Adhyaya 87 — The Slaying of Dhumralochana and the Emergence of Kali; the Fall of Chanda and Munda (Chamunda Named)
श्रीदेव्युवाच यस्माच्चण्डं च मुण्डं च गृहीत्वा त्वमुपागता । चामुण्डेति ततो लोके ख्याता देवि भविष्यसि ॥
śrīdevy uvāca yasmāc caṇḍaṃ ca muṇḍaṃ ca gṛhītvā tvam upāgatā / cāmuṇḍeti tato loke khyātā devi bhaviṣyasi
La Déesse bienheureuse dit : Parce que tu es venue après avoir saisi Caṇḍa et Muṇḍa, ainsi, dans le monde, ô Déesse, tu seras renommée sous le nom de « Cāmuṇḍā ».
A name here is not mere label but recognition of function: the epithet ‘Cāmuṇḍā’ memorializes the removal of specific destructive forces, teaching that spiritual power is known by the harms it ends and the order it restores.

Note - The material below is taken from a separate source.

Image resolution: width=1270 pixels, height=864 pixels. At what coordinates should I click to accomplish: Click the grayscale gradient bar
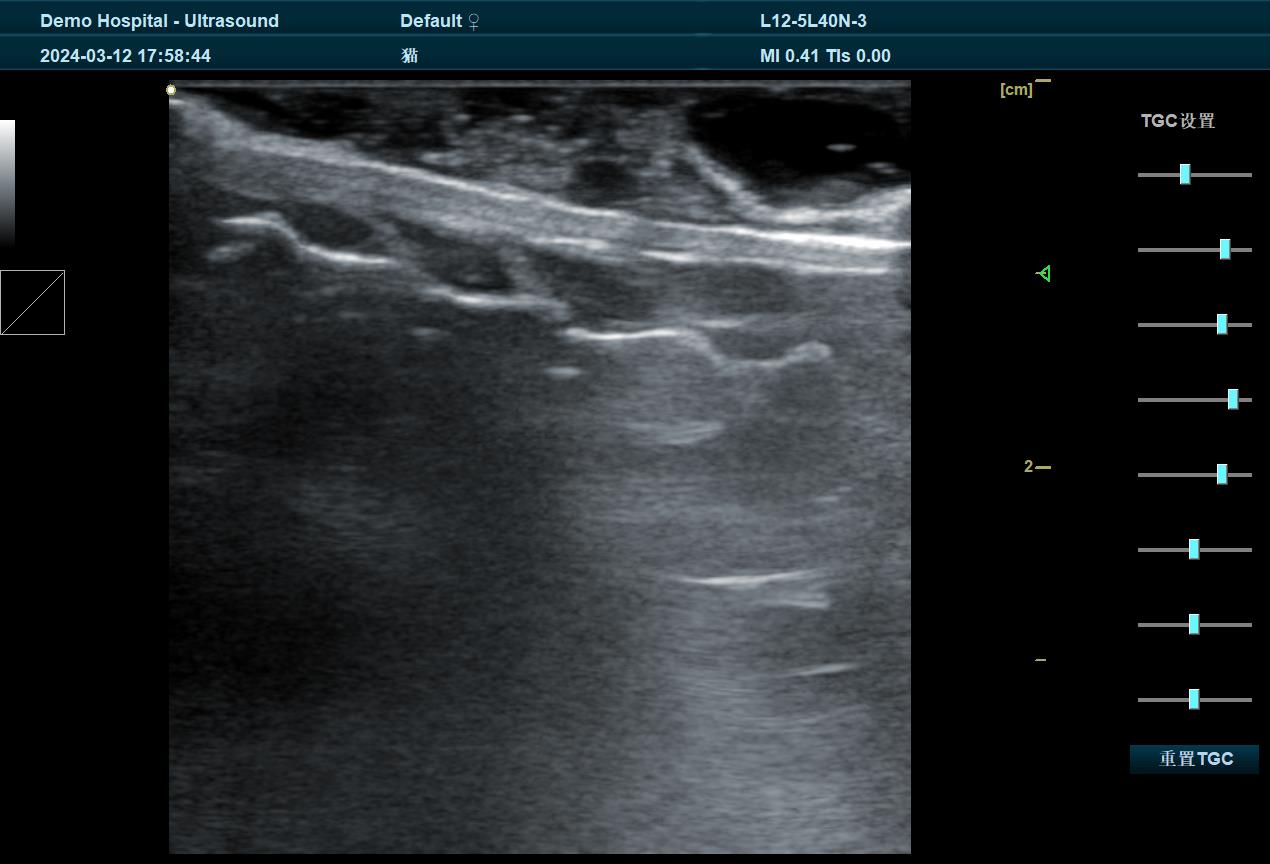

Anucarita within Manvantara: exemplary divine action narrated within a manvantara setting; it is not Sarga/Pratisarga but a dharma-protecting episode embedded in the Purāṇic time-cycle.
‘Caṇḍa’ and ‘Muṇḍa’ can be read as personifications of brutal aggression and headless/ego-less frenzy; Devī’s power that ‘seizes’ them signifies mastery over violent impulses, culminating in a stabilized, worshippable form—Cāmuṇḍā.